Ja i moi koledzy uczyliśmy się w Sienkiewiczu w latach 1952 - 56.Każdy dzisiaj wie jak wyjątkowo trudny był to okres. Dość powiedzieć, że w latach 1953 - 56 nazywało się, że mieszkamy w województwie - stalinogrodzkim a ja osobiście odebrałem dyplom przodownika "nauki i pracy społecznej województwa stalinogrodzkiego ", czyli jakby dzisiejszy dyplom świadectwa maturalnego z czerwonš kartką. I cóż, mimo tego Stalinogrodu ( tak na marginesie: kilka lat później, już jako początkujący dziennikarz miałem okazję odwiedzić w Skoczowie popularnego wówczas pisarza Gustawa Morcinka, który nie mógł sobie wybaczyć tego, że w 1953 roku uległ namowom i złożył wniosek o przemianowanie Katowic na Stalinogród) i tego wszystkiego, co się z tym okresem naszej historii wiązało, mimo tego, że wielu z nas miało kogoś ze swoich bliskich w więzieniu ( u mnie był to ojciec chrzestny - Juliusz Braun, którego starszy syn Kazimierz też kończył nasza szkołę, a młodszy ,tez Juliusz ( absolwent LO Traugutta ), był nie tak dawno szefem Krajowej Rady Radiofonii i Telewizji ), otóż mimo tego wszystkiego mamy dobre wspomnienia z tego szkolnego okresu, tej naszej sienkiewiczowskiej młodości.
Powiedzmy od razu: w szkole nie było komunistycznych fundamentalistów czy ortodoksów. Nikt nie wygłaszał nam obłudnych tekstów. Jeśli już ktoś musiał to robić - puszczał zaraz potem do nas oko. Nasza wspaniała wychowawczyni pani profesor Helena Hajewska najpierw na lekcji historii czy wychowawczej mówiła nam o wielkich sukcesach Planu 6-letniego, a zaraz potem ciszej dodawała: produkujemy dużo węgla i stali, ale jak wiecie nie ma mięsa, nie ma jajek. Podobnie robili także inni. Wszystkich nas z urzędu zapisano do ZMP ( czyli Związku Młodzieży Polskiej ), ale wszyscy, bez wyjątku chodzili popołudniami na zajęcia z religii prowadzone przez księdza Władysława Sobczyka w salce katechetycznej.

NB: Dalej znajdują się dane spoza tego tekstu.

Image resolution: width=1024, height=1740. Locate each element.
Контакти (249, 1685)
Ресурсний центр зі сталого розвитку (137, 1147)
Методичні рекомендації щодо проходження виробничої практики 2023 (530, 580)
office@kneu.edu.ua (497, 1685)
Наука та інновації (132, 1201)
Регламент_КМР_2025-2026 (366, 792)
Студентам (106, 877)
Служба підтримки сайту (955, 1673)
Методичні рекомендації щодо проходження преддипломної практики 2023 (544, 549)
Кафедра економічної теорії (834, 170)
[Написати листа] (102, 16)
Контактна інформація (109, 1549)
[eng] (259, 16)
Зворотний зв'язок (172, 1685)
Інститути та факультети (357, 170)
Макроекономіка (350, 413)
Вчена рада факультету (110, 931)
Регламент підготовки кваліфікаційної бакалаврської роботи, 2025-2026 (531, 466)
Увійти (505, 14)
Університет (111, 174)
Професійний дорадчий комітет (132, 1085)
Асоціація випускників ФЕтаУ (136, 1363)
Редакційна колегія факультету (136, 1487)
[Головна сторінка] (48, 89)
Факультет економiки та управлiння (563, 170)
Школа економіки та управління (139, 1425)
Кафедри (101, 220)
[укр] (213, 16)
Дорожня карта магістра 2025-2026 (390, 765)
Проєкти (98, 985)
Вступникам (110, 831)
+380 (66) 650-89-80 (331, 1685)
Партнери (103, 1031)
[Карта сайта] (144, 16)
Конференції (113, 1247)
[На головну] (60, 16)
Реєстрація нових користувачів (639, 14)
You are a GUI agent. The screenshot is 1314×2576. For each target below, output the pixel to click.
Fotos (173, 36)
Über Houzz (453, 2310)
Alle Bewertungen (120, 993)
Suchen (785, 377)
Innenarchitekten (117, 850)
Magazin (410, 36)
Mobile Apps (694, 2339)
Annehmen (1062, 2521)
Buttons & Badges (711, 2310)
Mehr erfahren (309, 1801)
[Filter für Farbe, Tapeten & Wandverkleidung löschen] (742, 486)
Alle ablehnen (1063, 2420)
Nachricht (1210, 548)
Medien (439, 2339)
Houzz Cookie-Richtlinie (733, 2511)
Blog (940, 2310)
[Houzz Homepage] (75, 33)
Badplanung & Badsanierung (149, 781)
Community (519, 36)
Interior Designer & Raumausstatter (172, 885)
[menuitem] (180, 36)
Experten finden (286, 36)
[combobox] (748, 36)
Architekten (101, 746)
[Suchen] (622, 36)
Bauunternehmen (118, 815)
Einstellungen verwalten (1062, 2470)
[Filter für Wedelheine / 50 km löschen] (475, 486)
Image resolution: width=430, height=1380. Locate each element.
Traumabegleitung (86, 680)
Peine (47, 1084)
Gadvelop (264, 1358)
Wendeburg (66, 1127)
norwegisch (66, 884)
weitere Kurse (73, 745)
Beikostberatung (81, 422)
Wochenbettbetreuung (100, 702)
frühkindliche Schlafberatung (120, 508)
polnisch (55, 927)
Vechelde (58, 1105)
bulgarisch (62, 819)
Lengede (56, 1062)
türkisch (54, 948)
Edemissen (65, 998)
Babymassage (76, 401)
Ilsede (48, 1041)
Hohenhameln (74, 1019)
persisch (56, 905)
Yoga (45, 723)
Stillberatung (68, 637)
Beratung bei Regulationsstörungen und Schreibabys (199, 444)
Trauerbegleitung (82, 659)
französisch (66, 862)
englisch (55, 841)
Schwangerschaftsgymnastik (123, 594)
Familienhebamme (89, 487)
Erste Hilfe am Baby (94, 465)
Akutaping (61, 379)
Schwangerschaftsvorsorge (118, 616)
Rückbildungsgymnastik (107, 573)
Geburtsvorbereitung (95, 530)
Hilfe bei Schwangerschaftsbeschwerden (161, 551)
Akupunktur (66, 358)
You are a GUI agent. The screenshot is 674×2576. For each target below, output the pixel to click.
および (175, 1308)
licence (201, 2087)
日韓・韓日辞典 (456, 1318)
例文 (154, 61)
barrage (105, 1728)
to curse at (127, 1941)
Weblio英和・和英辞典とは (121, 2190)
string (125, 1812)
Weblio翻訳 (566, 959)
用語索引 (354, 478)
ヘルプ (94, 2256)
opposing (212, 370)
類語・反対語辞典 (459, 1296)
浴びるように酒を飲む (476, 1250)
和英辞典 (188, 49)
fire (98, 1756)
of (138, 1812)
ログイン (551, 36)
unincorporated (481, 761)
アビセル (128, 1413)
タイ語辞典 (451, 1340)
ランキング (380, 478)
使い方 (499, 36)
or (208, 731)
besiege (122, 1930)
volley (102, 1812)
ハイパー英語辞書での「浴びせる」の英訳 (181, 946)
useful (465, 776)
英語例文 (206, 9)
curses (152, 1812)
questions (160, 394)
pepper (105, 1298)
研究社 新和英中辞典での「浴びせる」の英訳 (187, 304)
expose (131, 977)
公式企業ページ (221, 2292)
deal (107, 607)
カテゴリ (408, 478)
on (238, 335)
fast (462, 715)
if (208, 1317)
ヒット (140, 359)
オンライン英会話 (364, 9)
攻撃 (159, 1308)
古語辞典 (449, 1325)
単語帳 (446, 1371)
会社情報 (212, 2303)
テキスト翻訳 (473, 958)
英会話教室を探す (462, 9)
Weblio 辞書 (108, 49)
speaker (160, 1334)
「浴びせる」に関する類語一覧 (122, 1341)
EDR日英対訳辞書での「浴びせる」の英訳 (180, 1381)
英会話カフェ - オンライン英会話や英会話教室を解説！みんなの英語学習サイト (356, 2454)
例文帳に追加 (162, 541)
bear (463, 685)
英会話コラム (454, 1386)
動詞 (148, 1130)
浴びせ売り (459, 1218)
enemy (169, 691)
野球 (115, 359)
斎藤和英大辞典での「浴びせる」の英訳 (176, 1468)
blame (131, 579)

Wyjatku nie było bo nawet nasz kolega ewangelik Tadeusz Wróblewski chodził tam z solidarności wraz z nami. Wszyscy chodzili w niedzielę na mszę do naszego szkolnego kościółka, gdzie ksiądz Franciszek Musiel ( absolwent Gimnazjum im. H. Sienkiewicza ), późniejszy biskup, grzmiał o tych "Azjatach co niszczš naszą chrześcijańską cywilizację". W czasie świąt religijnych wszyscy gromadzili się "pod szczytem", a nasz biedny przewodniczący klasowego ZMP Edmund Nicpoń - pomagał zakonnikowi zbierać na tacę. Tak też było w tych latach stalinizmu.
Mieliśmy doskonałych nauczycieli. Najlepszy dowód, że tylu kolegów robiło potem kariery naukowe. Wspomniałem o prof.Hajewskiej.Języka polskiego uczyła nas pani Nadzieja Milton, francuskiego ( tak, tak, francuski w odróżnieniu od angielskiego był dozwolony) pani Maria Gądziowa, rosyjskiego pani Balcewiczowa i pan Pawlicki, matematyki - prof.Wieruszewski, którego - ze względu na wąsy - nazywaliśmy Sumem. Ja musiałem się tu szczególnie pilnować, byłem faworytem profesora, gdy sprawdzał zadania kolegów brał zawsze do ręki mój zeszyt, nie było więc mowy o tym , by nie odrobić, lub żle odrobić zadania. Łatwiej było na polskim, gdzie zdarzyło mi się nawet kiedyś czytać z zeszytu całe zaimprowizowane wypracowanie, które nigdy nie było napisane. Ale wróćmy do profesorów. Był fizyk, pan Zajfryd, geograf pan Paszta, prof.Chłap od nauki o Polsce i świecie współczesnym, najmłodszy z nich wszystkich pan Jankowski od biologii, pan Szyda od wf - u i kto jeszcze? Chemika nie chcę wspominać, był człowiekiem chorym a my się na nim wyżywaliśmy. Nie mogę zapomnieć o mądrym i wyrozumiałym dyrektorze, panu Saboku. Właściwie nikogo z tego grona nie da się wspomnieć źle, bądź obojętnie. Wszystkich pamiętam dzisiaj dobrze.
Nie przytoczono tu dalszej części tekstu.